Чаще всего эти подражания принимали даже несколько комический оттенок и являлись попросту перепевами и переложениями стихов «Четок». В них непременно встречалась несчастная любовь, муж, сын или дочка. Ведь в «Умер вчера сероглазый король» говорилось о дочке.
Так, семнадцатилетняя Лидочка Р., краснея и сбиваясь, читала высоким, срывающимся голосом перед Гумилевым, царственно восседавшим на кафедре:
«Сердце бьется медленно, устало,
На порог я села на крыльцо.
Я ему сегодня отослала
Обручальное кольцо».
Лицо Гумилева выражает удивление. Он пристально вглядывается в нее.
— Никак не предполагал, что вы уже замужем. Позвольте узнать — давно?
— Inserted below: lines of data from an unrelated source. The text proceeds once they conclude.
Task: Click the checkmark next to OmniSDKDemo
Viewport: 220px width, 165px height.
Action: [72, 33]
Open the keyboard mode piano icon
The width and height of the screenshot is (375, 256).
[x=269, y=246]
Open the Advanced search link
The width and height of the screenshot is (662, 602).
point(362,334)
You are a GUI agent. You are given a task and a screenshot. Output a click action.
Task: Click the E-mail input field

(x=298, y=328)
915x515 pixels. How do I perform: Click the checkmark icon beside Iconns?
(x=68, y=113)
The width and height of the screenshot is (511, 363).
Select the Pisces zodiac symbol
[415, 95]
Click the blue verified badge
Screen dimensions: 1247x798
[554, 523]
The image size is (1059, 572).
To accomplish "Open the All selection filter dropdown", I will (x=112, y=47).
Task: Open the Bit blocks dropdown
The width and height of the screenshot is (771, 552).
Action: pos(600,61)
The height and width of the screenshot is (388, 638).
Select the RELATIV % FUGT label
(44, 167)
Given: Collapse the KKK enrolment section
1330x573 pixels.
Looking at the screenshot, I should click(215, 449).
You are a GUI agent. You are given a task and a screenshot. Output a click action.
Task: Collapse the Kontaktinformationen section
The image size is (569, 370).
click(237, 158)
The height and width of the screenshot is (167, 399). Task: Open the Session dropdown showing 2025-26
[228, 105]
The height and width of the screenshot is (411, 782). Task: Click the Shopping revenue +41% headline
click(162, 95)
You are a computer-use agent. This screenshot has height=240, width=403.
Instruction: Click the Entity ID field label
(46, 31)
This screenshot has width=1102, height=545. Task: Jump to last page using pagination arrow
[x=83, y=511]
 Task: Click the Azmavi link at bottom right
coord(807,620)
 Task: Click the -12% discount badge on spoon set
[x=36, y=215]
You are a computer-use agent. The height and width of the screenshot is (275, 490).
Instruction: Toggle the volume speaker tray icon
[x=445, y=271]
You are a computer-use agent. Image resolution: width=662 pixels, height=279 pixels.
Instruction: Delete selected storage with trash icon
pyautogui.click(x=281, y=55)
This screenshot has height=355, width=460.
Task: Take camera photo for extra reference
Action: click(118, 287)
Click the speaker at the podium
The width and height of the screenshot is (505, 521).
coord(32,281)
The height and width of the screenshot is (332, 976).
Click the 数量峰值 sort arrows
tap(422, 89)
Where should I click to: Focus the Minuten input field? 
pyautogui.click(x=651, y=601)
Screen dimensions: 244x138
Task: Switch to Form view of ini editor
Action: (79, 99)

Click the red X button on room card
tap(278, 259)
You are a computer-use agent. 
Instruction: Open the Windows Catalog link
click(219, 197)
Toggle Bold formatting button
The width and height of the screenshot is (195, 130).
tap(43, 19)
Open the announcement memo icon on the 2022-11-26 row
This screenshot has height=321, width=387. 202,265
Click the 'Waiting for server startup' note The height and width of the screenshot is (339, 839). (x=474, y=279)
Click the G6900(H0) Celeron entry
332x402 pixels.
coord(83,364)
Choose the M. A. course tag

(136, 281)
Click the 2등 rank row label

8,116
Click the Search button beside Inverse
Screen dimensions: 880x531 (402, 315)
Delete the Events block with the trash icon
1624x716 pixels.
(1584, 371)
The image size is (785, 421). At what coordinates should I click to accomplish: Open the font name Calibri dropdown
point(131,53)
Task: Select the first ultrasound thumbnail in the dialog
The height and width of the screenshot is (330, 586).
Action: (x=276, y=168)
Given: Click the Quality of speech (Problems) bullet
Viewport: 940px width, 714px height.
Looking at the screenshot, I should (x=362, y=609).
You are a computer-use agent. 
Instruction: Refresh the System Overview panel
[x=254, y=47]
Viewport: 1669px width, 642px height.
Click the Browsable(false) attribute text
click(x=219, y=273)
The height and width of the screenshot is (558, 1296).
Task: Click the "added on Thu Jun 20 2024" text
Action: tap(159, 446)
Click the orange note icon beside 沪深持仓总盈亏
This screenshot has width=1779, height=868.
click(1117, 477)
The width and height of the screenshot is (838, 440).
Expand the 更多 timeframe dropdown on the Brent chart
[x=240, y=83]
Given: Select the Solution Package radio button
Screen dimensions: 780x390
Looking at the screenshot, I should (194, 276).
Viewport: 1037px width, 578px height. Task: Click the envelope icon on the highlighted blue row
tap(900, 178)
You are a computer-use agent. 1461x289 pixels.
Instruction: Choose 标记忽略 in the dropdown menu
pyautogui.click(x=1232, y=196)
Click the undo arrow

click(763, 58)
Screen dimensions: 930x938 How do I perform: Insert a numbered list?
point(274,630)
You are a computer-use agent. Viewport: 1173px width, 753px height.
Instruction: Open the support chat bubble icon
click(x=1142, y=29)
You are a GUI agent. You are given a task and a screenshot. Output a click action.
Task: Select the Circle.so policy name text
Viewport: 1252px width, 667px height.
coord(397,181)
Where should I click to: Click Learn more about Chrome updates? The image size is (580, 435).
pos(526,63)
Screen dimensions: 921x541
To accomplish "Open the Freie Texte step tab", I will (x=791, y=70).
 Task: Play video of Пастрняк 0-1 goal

Лидочка Р. еще сильнее краснеет.
— Нет. Я не замужем, нет!
Гумилев недоумевающе разводит руками:
— Как же так? Помилуйте. Кому же вы отослали кольцо? Жениху? Любовнику?..
Лидочка закусывает нижнюю губу в явном, но напрасном усилии не расплакаться и молчит.
— А, понимаю! — продолжает Гумилев, — Вы просто взяли мужа, как и крыльцо из ахматовского реквизита. Ах, вы бедная подахматовка!
«Подахматовками» Гумилев называл всех неудачных подражательниц Ахматовой.
— Это особый сорт грибов-поганок, растущих под «Четками» — объяснял он — подахматовки. Вроде мухоморов.
Но несмотря на издевательства Гумилева, «подахматовки» не переводились.